En realidad, el cine tradicional 2D lo que no es capaz de mostrar son imágenes estereoscópicas, no podemos verlas con sensación de profundidad y volumetría. Ya que este efecto, semejante al que percibimos con nuestra vista en nuestro entorno diario, se consigue mediante un proceso dentro de la percepción visual llamado estereopsis (de stereo que significa sólido, y opsis visión o vista) que lleva a la sensación de profundidad a partir de dos proyecciones levemente diferentes de los objetos físicos o reales en las retinas de los ojos.

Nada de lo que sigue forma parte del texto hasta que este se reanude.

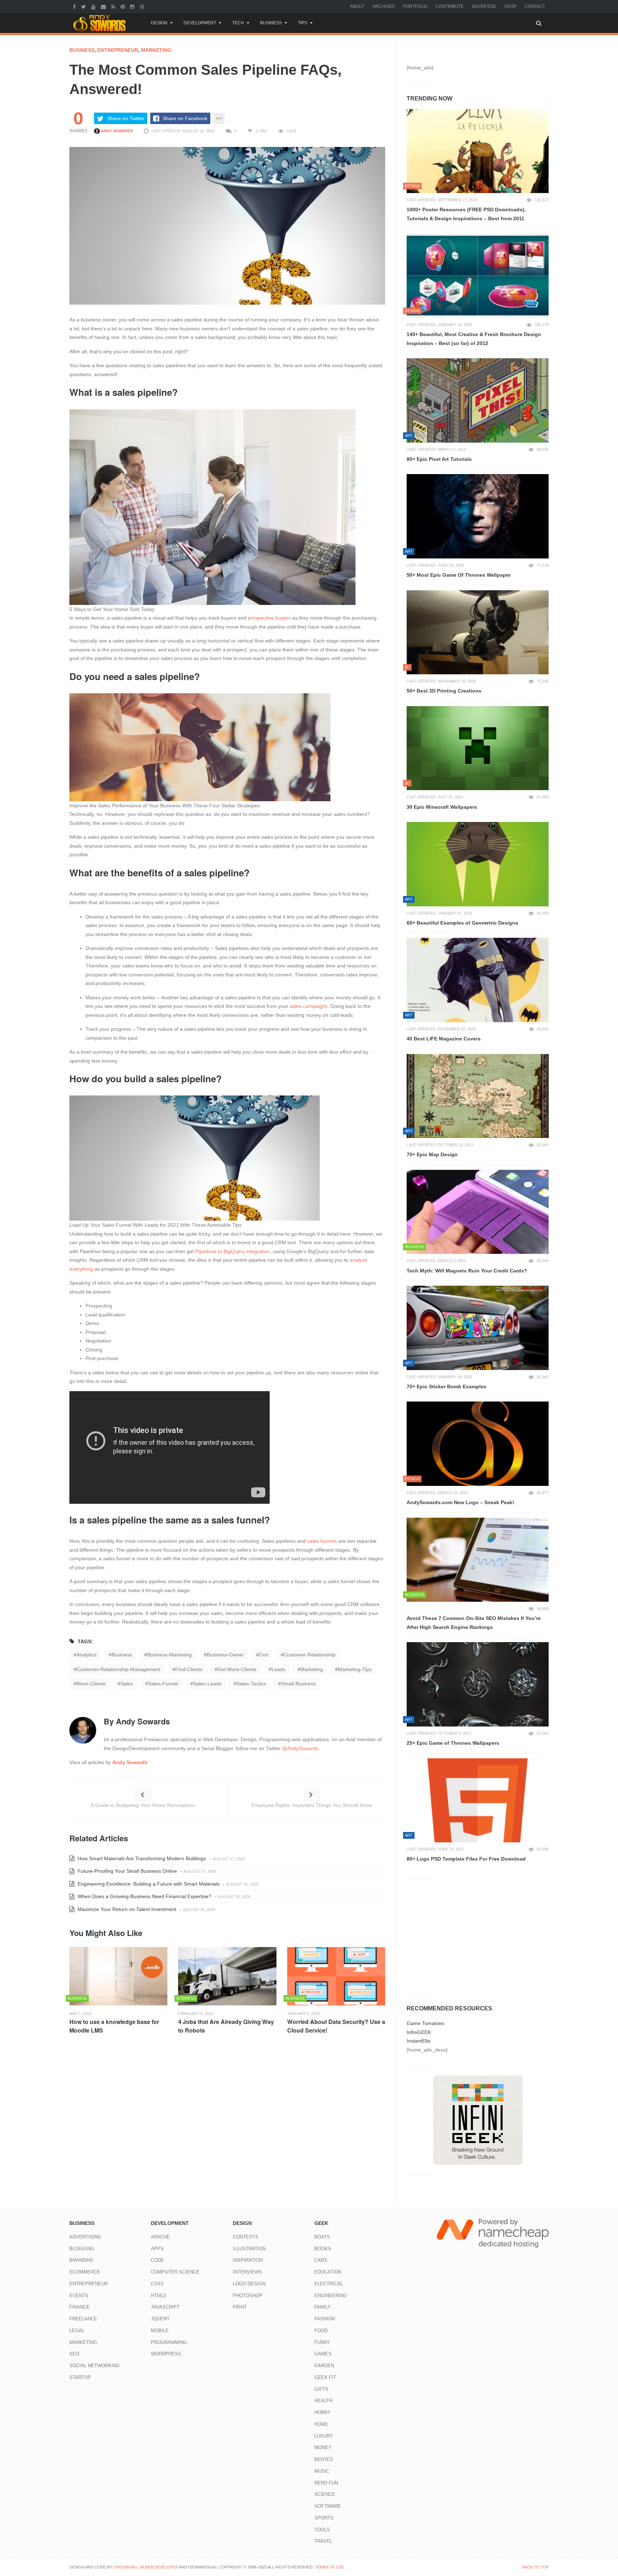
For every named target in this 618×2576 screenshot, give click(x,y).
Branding (81, 2260)
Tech (238, 22)
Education (327, 2272)
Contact (535, 6)
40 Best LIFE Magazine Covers (444, 1038)
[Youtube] (94, 6)
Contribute (450, 6)
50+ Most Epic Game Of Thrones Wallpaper (459, 575)
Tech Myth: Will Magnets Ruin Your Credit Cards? (467, 1271)
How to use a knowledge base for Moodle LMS (114, 2026)
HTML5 (158, 2295)
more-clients (91, 1683)
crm (264, 1655)
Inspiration (248, 2260)
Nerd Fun (326, 2483)
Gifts (321, 2389)
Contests (245, 2237)
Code (157, 2260)
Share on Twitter (125, 118)
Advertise (484, 6)
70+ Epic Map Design (432, 1154)
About (357, 6)
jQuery (160, 2318)
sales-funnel (163, 1683)
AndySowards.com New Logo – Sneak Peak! (460, 1502)
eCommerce (84, 2272)
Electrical (328, 2283)
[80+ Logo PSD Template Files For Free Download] (478, 1800)
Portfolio (415, 6)
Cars (320, 2260)
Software (327, 2506)
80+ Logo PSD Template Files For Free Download (466, 1859)
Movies (323, 2459)
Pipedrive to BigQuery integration (232, 1251)
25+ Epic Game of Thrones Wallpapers (453, 1743)
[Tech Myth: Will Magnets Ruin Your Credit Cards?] (478, 1212)
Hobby (322, 2412)
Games (323, 2353)
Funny (322, 2342)
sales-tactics (251, 1683)
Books (322, 2248)
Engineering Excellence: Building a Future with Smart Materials (148, 1884)
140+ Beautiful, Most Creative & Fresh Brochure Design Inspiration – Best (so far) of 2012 (474, 338)
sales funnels (322, 1541)
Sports (324, 2518)
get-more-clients (236, 1669)
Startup (80, 2377)
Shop (510, 6)
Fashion (324, 2318)
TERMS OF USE (329, 2567)
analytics (87, 1655)
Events (78, 2295)
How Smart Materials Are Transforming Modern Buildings (141, 1858)
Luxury (323, 2436)
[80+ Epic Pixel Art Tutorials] (478, 400)
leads (278, 1669)
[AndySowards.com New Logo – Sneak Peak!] (478, 1444)
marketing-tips (355, 1669)
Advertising (85, 2237)
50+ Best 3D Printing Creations (444, 691)
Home (321, 2424)
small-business (298, 1683)
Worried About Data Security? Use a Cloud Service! (336, 2026)
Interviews (247, 2272)
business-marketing (169, 1655)
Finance (79, 2307)
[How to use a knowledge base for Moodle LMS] (118, 1976)
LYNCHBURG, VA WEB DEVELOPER (145, 2567)
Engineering (330, 2295)
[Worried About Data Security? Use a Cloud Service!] (336, 1976)
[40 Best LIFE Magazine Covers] (478, 980)
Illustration (249, 2248)
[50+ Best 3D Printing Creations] (478, 632)
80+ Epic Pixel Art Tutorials (439, 459)
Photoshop (248, 2295)
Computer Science (175, 2272)
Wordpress (166, 2353)
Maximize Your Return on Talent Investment (126, 1909)
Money (323, 2447)
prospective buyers (269, 618)
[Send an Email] (104, 6)
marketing (311, 1669)
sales (127, 1683)
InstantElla (418, 2041)
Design (159, 22)
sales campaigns (309, 1006)
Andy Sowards (116, 131)
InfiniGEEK (419, 2032)
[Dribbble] (143, 6)
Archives (384, 6)
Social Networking (94, 2365)
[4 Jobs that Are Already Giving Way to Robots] (227, 1976)
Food (321, 2330)
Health (323, 2400)
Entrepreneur (117, 50)
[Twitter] (84, 6)
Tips (302, 22)
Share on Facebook (185, 118)
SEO (74, 2353)
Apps (157, 2248)
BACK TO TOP (535, 2567)
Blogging (81, 2248)
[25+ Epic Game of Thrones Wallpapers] (478, 1684)
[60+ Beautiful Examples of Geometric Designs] (478, 864)
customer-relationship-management (118, 1669)
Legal (76, 2330)
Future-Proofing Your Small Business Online (126, 1871)
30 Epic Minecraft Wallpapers (442, 807)
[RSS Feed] (114, 6)
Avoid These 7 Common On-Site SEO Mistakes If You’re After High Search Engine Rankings (474, 1622)
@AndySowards (300, 1748)
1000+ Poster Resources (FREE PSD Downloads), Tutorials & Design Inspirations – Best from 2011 (466, 214)
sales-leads (207, 1683)
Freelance (83, 2318)
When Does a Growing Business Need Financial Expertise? (143, 1896)
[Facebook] (75, 6)
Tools (322, 2529)
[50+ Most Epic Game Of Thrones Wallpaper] (478, 516)
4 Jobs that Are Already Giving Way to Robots (226, 2026)
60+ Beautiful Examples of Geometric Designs (462, 923)
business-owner (225, 1655)
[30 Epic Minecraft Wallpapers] (478, 748)
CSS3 (157, 2283)
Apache (160, 2237)
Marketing (156, 50)
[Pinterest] (124, 6)
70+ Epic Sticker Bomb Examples (446, 1386)
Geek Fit (325, 2377)
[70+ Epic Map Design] (478, 1096)
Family (322, 2307)
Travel (323, 2541)
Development (199, 22)
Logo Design (249, 2283)
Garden (324, 2365)
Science (324, 2494)
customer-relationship (309, 1655)
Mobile (160, 2330)
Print (240, 2307)
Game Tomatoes (425, 2023)
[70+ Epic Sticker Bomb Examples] (478, 1328)
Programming (169, 2342)
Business (271, 22)
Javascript (165, 2307)
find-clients (188, 1669)
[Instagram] (133, 6)
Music (321, 2471)
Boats (322, 2237)
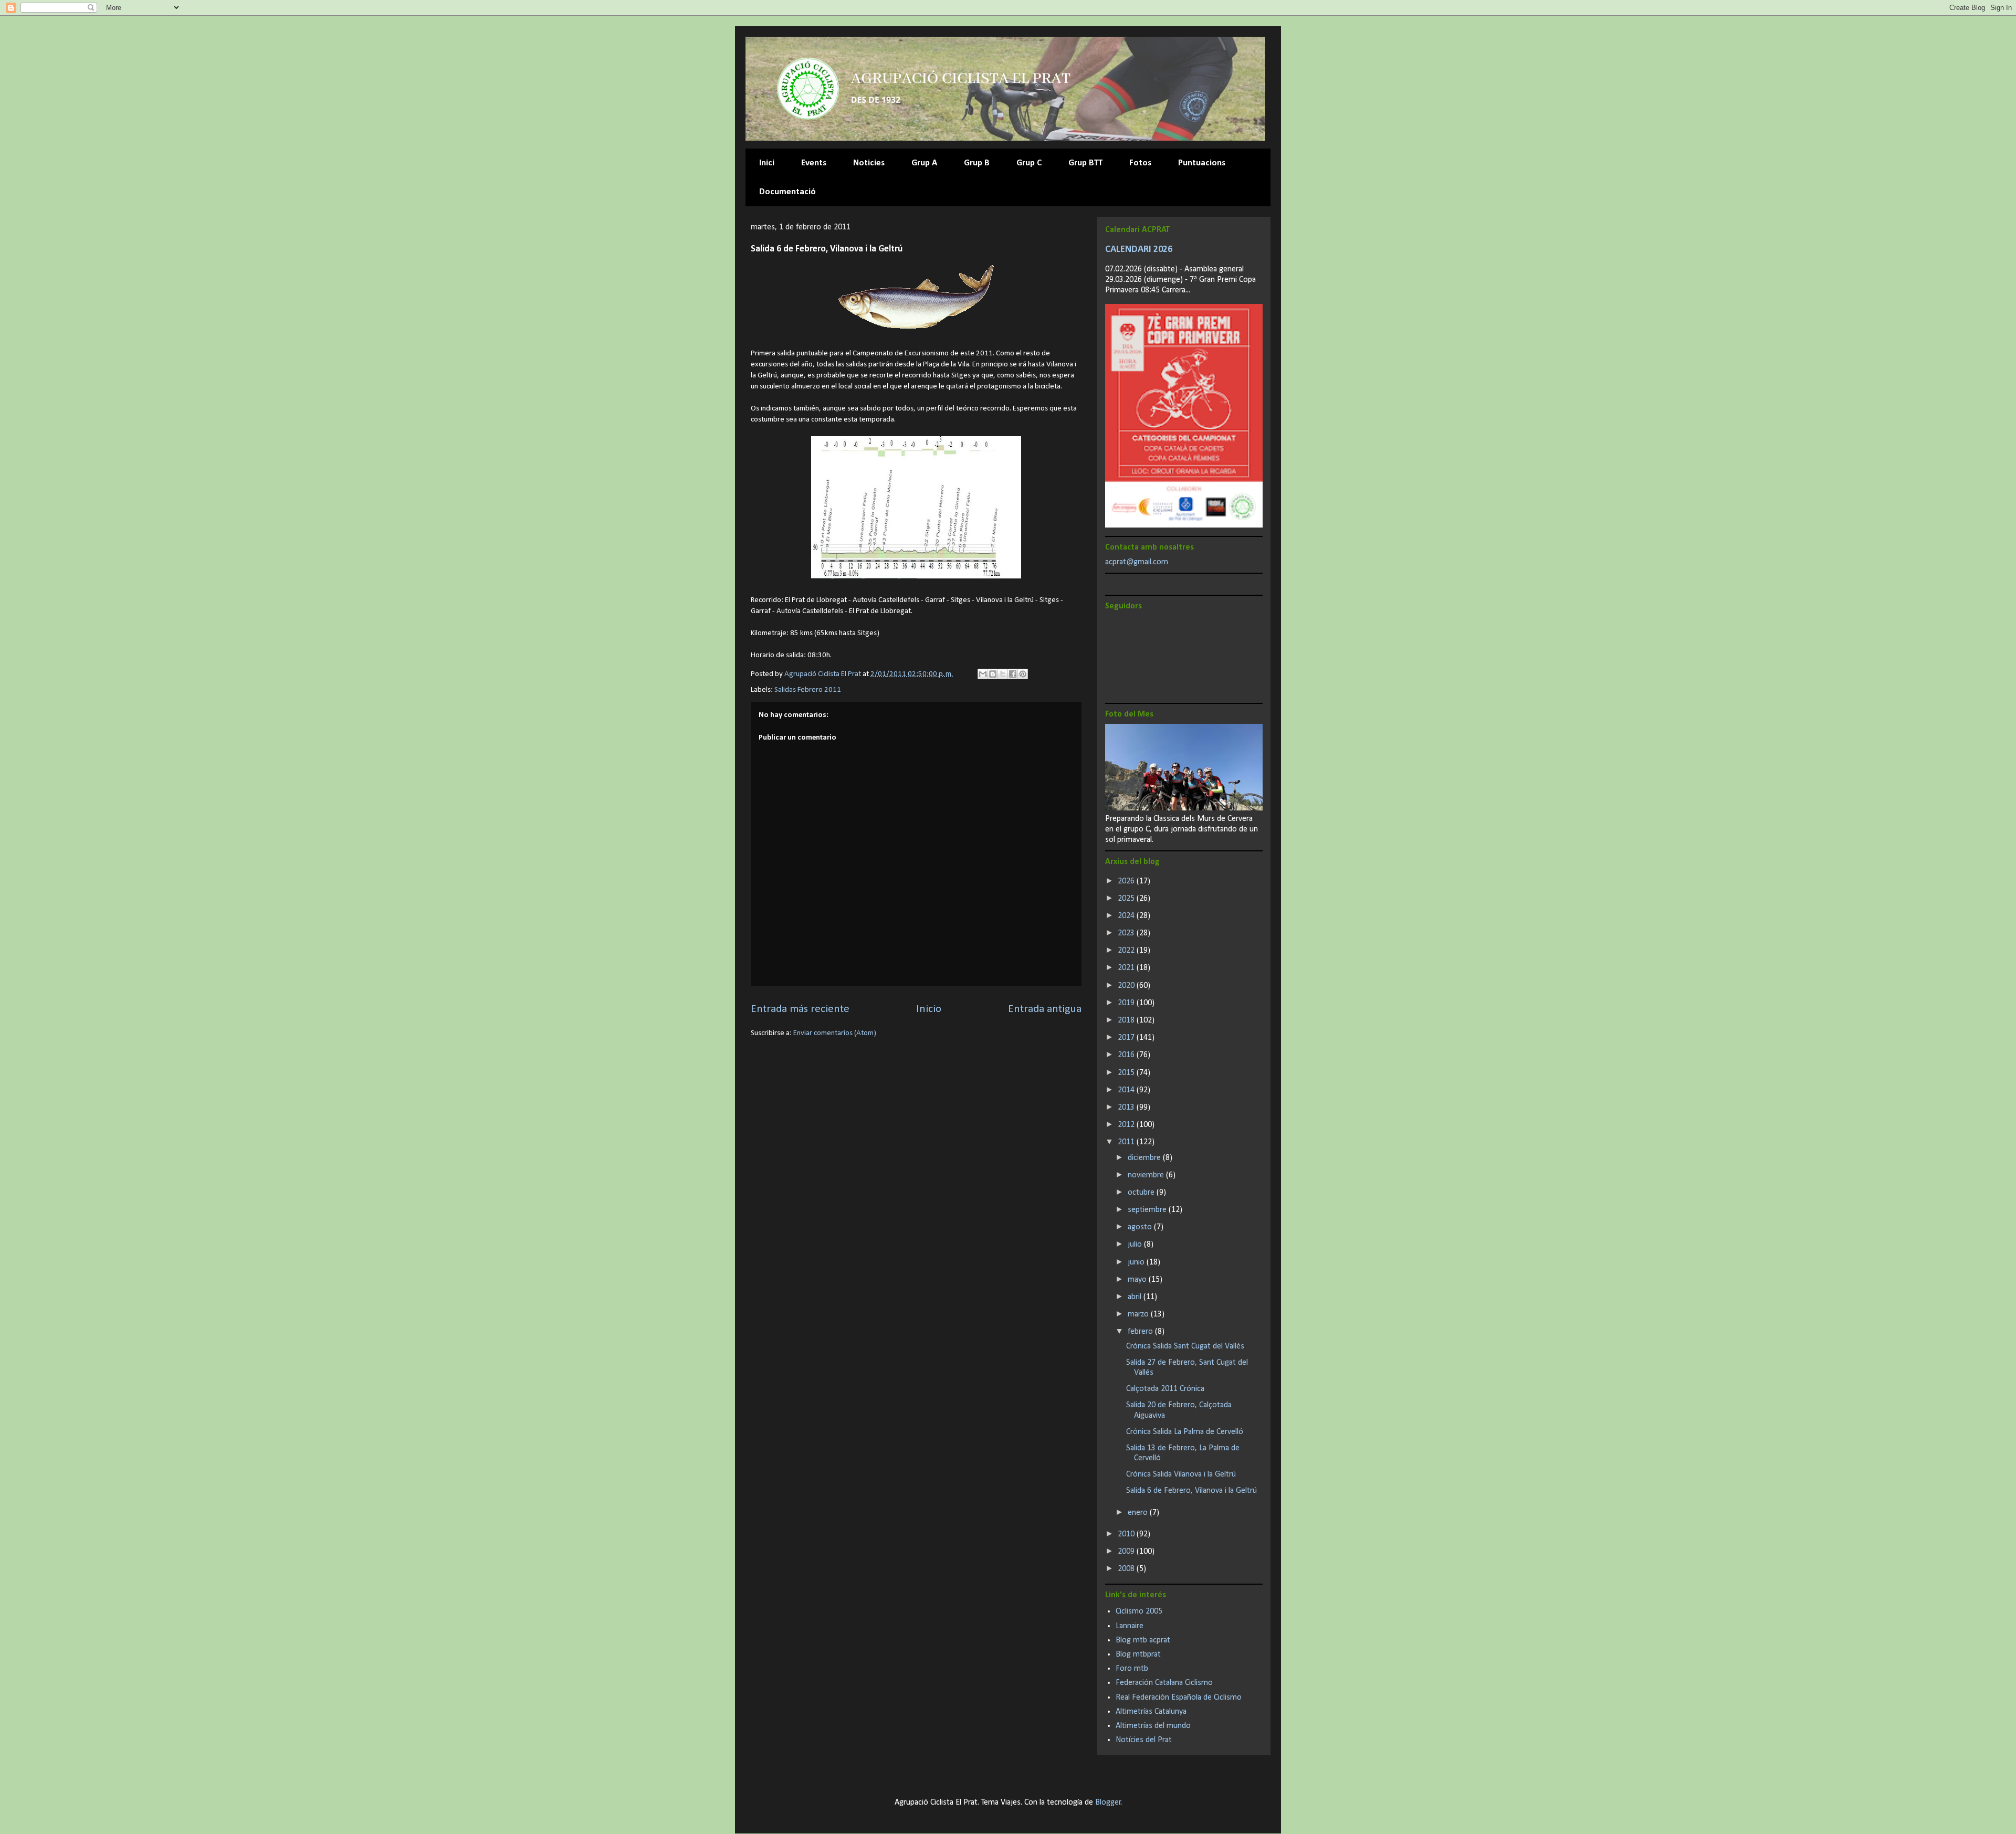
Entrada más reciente (800, 1009)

El ser humano posee la capacidad de realizar un proceso natural de visión en estéreo, puede diferenciar si un objeto está más cerca de nosotros que otro, es decir, distingue las distancias a las que están situados los objetos frente a nuestra vista y capta los diferentes volúmenes que poseen. El gran artífice de esta percepción, que llamamos comúnmente “sensación 3D”, es nuestro cerebro que, como se ha dicho anteriormente, mediante la recepción de dos imágenes ligeramente diferentes procedentes de cada ojo, es capaz de procesar esa información e interpretarla adecuadamente para que experimentemos al cien por cien la tercera dimensión. Nuestra naturaleza nos lo permite gracias a los dos ojos con los que nacemos, pero lamentablemente, con la visión de un solo ojo, esta ventana tridimensional permanece cerrada. Les propongo un interesante experimento a propósito de esto último. Con los dos ojos abiertos, intenten alinear con el primer intento y verticalmente su dedo índice (que apunta hacia abajo) de la mano derecha, a la altura del pecho, con el dedo índice (que apunta hacia arriba) de otra persona que está frente a ustedes a un metro y medio. No les será difícil, por ahora. Pero repitan la experiencia tapándose uno de sus dos ojos con una mano, y con la otra intenten alinear verticalmente de nuevo y a la primera su dedo índice de la mano derecha con el dedo índice de la otra persona que está frente a ustedes. Ya no lo conseguirán en el primer intento, su cerebro ha perdido la referencia de la triangulación para calcular la distancia a la que deben posar la mano con su dedo, han perdido la capacidad estereoscópica, la sensación de profundidad 3D.
El ser humano, en su afán de imitar la Naturaleza, ha sido capaz de conseguir emular en una sala de cine el sentido de nuestra vista natural, cuyo mecanismo ha ido evolucionando durante millones de años de evolución, y traspasar así la pantalla con la tercera dimensión.